### Page text

┌────────

Is the UK really shifting to an electric future?

electric vehicle EV

The electric vehicle (EV) revolution has accelerated in recent years, and after the announcement that the government will ban the production and sale of new petrol and diesel vehicles after 2030, Business Leader spoke to some industry experts to see how UK businesses are reacting to this ever-evolving industry.

Across almost every sector, there is a relentless drive to create a ‘greener’ and more sustainable future for businesses and wider society.

The Prime Minister Boris Johnson’s announcement regarding the shift to EVs was a part of the government’s ‘Green Industrial Revolution’.

To support the announcement, the PM introduced a £1.3bn funding scheme to accelerate the rollout of chargepoints for electric vehicles in homes, businesses, streets and on motorways across England, so people can more easily and conveniently charge their cars. A further £582m in grants, along with several tax benefits, will be given for those buying zero or ultra-low emission vehicles to make them cheaper to buy and incentivise more people to make the transition.

But what does this mean for companies across the country?

Is 2030 a realistic date?

Before looking into the direct impact of what the PM’s announcement means for businesses, it is important to understand whether the UK is ready for the momentous shift away from fossil fuels and into an electric future.

Adam Hall, Director of Energy Services, Drax, comments: “Considering the appetite among businesses and consumers for EVs, it’s entirely realistic for the government to push ahead with its plan to end the sale of internal combustion engine cars by 2030.

“Truthfully, there’s never been a better time to go electric. With so many government-led incentives available, we’re starting to see business leaders bring forward investments with the aim of futureproofing their business.

“Vehicle manufacturers are also stepping up to the plate and addressing concerns around vehicle availability. There are now more models than ever to choose from, and all the major brands have announced at least one fully electric model variant, which will support the government in hitting its 2030 target.”

Alfonso Martinez, Managing Director at vehicle leasing firm LeasePlan UK agrees, and insists both government and the business community can do more to lead the world into an EV-focused future.

He said: “The industry has made terrific progress over the past five years, not just in the range of models but in the improvement of technology and decrease in price. A 2030 deadline should be an entirely achievable target if we continue to progress with urgency and an emboldened attitude.

“What we need to see now is action. This means the Government needs to back the 2030 ban with world-leading policies and support measures to ensure its success. Leaders need to step up and respond to public demand by investing in a universal, affordable, and sustainable charging infrastructure, with clear and attainable support for manufacturers in a post-Brexit world. By pursuing ambitious policies domestically, the UK can set the tone and pace for other governments and prove itself as an international leader in the fight against climate change.”

Despite the optimism among businesses and government – the biggest barrier to the 2030 date may be from the manufacturers themselves.

└────────

### Exercises to complete
A – Copy the passage from the article on electric vehicles word for word, beginning at the words "But what does" and stopping after the words "futureproofing their business.".
B – Using the article on electric vehicles, answer each question on its own line:
(i) How much funding did the Prime Minister introduce to speed up the rollout of chargepoints?
(ii) What is Adam Hall's job title, and at which company?
(iii) What kind of firm is LeasePlan UK, and what is Alfonso Martinez's role there?
C – Pick up the article on electric vehicles right after its final sentence and continue writing it.
The rows that follow come from a different source than the article on electric vehicles.

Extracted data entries
┌────────

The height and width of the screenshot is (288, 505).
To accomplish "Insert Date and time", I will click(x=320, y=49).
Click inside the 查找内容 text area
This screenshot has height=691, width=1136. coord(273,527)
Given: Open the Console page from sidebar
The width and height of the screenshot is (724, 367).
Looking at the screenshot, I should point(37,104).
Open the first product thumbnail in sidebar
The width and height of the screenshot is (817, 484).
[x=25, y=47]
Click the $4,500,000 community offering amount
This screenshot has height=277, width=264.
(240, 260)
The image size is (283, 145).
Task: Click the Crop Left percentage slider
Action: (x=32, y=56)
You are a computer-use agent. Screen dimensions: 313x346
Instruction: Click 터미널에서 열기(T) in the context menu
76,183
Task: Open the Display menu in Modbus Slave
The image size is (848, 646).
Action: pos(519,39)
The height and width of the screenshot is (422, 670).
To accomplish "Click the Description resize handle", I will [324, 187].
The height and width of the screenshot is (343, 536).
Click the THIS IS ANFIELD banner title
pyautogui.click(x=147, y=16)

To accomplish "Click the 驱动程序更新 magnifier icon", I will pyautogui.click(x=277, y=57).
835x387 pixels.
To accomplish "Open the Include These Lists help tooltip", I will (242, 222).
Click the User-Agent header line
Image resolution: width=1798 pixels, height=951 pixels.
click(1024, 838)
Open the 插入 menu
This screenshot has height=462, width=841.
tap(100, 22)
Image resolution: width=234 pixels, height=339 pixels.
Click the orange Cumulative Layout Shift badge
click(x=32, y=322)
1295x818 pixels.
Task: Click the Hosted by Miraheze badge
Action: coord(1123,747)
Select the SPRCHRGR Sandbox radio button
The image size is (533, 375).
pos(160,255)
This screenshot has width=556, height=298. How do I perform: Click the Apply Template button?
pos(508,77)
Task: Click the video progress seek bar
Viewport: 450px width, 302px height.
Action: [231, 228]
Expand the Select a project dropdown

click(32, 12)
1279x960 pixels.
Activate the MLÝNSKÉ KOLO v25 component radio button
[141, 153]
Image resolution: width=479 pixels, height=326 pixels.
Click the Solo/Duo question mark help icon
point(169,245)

└────────

### Responses to the exercise
A –
But what does this mean for companies across the country?

Is 2030 a realistic date?

Before looking into the direct impact of what the PM’s announcement means for businesses, it is important to understand whether the UK is ready for the momentous shift away from fossil fuels and into an electric future.

Adam Hall, Director of Energy Services, Drax, comments: “Considering the appetite among businesses and consumers for EVs, it’s entirely realistic for the government to push ahead with its plan to end the sale of internal combustion engine cars by 2030.

“Truthfully, there’s never been a better time to go electric. With so many government-led incentives available, we’re starting to see business leaders bring forward investments with the aim of futureproofing their business.

B –
(i) £1.3bn
(ii) Director of Energy Services at Drax
(iii) A vehicle leasing firm, where he is Managing Director

C –
Freddy Page-Roberts, CEO and Founder, Page-Roberts Automotive, comments: “Britain’s biggest car manufacturers have already tried lobbying the Government to push back the 2030 deadline for EVs, suggesting they don’t think we’ll be ready for that moment when it comes.

“Of course, the government is making steps – the building of the Nissan Gigafactory in Sunderland acting as an example – but their foray into supporting the EV revolution is not only late but fails to fundamentally support innovation and long-term sustainability within our own sector and industry.”

The shift to electric

So, with the business community fully behind the drive for a greener future, now is the time for many industries to be looking at switching or upgrading their fleets to EV. However, it can be argued that UK businesses have been at the forefront of the electric revolution.

Martinez explains: “Fleets have led the charge around EV adoption, as incentives like low tax rates for low-emission vehicles have been introduced to benefit businesses. The pandemic has also impacted attitudes towards global pollution and, therefore, emissions awareness. The lifestyle changes associated with lockdown have caused many people to pay more attention to the environmental impact of their habits, including driving and its link to carbon emissions. Not only that, but the rollout of Clean Air Zones across the country and the government’s 2030 ban on the sale of new traditionally-fuelled vehicles have propelled manufacturers forward in developing accessible EVs for all. Then there’s the government incentives such as the Plug-in Car Grant and Homecharge scheme, which have also had a positive impact on EV uptake.

“Businesses are not only making the shift – they’re the driving force behind new EV registrations in the UK. EVs now make up a significant portion of our corporate vehicle orderbooks, and this will only increase as we get closer to 2030.”

But do the statistics back this up?

Jordan Brompton, Co-Founder and CMO of myenergi comments: “Over the past few years, the adoption of EVs has increased exponentially. Indeed, in May 2021, there were 260,000 pure-electric cars registered for use on UK roads. This number increases to more than 535,000 if we include plug-in hybrids. According to data released by SMMT, UK EV registrations increased by 185% in 2020, despite the impact of COVID-19 on new car sales.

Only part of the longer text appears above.